Gelungener Poetry-Slam in Selters

Die Besucher des Poetry-Slam in der Festhalle Selters erlebten einen gelungenen modernen Dichterwettstreit mit sechs Poeten, einem bestens gelaunten Moderator Mario el Toro und die junge Band "Aid from Space" aus Bonn. Viel Neues gab es zu feiern: Die erste Poetry-Slam-Veranstaltung in Selters, der erste Auftritt der Band, und für fast 90 Prozent des Publikums war dies ihr erster Poetry-Slam-Besuch.

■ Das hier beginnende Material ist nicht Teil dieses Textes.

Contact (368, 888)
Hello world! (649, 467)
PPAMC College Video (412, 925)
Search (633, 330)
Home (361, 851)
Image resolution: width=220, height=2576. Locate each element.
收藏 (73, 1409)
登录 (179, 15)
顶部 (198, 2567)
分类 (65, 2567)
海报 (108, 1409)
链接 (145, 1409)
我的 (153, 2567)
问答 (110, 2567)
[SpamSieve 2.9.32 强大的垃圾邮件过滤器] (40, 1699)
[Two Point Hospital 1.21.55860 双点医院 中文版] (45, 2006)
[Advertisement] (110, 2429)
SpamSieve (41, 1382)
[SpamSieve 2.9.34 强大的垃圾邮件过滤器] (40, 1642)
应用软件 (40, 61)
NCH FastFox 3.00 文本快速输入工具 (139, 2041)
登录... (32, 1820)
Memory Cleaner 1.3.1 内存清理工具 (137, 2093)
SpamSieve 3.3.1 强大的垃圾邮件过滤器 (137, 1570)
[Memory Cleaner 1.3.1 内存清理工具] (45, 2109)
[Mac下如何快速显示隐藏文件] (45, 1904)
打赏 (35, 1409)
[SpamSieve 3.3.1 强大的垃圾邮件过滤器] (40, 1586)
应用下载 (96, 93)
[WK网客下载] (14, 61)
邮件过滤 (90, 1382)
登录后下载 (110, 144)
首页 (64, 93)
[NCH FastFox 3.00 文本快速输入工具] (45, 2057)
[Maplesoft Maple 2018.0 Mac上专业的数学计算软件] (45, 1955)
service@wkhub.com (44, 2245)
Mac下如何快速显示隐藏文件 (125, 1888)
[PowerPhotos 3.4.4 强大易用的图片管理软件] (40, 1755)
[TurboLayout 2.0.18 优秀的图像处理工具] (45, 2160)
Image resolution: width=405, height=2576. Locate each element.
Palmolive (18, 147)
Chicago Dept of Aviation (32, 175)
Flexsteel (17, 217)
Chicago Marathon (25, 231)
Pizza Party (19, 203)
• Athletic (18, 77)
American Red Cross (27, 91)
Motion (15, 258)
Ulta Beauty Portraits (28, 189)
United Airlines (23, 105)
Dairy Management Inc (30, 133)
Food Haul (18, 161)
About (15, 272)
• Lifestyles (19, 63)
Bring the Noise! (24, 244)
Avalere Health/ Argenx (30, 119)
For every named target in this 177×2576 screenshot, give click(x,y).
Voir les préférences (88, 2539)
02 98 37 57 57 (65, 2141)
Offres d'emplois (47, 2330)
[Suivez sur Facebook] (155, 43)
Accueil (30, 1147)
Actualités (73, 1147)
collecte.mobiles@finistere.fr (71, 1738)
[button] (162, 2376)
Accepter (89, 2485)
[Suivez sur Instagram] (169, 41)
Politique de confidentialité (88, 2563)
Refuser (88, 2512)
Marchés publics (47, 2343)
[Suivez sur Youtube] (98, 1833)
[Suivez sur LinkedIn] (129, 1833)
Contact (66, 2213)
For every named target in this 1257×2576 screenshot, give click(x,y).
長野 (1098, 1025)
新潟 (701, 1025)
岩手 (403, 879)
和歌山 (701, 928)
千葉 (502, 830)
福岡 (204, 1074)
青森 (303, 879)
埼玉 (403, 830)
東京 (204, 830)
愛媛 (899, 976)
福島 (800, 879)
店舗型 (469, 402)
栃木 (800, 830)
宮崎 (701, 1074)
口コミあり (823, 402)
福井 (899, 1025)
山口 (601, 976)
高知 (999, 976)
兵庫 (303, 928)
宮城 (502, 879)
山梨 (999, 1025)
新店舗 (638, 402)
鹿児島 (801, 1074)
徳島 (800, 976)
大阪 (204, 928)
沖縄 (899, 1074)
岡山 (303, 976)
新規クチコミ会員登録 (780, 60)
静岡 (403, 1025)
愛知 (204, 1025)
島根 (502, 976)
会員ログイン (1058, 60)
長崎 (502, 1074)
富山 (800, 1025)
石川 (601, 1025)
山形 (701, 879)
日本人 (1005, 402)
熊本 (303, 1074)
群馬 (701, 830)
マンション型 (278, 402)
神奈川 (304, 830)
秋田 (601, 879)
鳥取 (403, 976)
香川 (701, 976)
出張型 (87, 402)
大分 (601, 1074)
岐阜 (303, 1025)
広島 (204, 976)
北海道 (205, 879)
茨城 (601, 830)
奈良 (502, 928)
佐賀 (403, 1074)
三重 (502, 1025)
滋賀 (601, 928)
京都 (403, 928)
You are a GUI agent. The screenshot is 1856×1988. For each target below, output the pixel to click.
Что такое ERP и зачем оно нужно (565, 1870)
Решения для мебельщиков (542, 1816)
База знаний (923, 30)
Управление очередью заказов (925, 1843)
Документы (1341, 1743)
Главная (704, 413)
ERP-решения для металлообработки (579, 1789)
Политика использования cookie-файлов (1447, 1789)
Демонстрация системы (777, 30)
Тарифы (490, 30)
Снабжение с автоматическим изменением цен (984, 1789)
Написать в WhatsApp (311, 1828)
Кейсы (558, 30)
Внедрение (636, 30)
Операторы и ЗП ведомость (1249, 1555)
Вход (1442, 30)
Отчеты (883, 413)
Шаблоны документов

Alle vorgetragenen Texte stammten aus eigener Feder und wurden frei rezitiert oder vom Blatt abgelesen. Das sind die Regeln des Wettstreites. Hilfsmittel waren verboten, es wurde nur mit Stimme, Gestik und Mimik vorgetragen. Das Publikum bewertete den Vortrag mit Stimmkarten und entschied so, ob es den Poeten im Halbfinale und später im Finale sehen wollte.

Junge Künstler aus verschiedenen Bundesländern traten gegeneinander an: Ella Anschein aus Siegburg, Manuel Busse aus Witten, Patrizia Staudt aus Troisdorf, Phriedrich Chiller aus Heidelberg, Martin Weyrauch aus dem Odenwald und Moritz Konrad aus Karlsruhe.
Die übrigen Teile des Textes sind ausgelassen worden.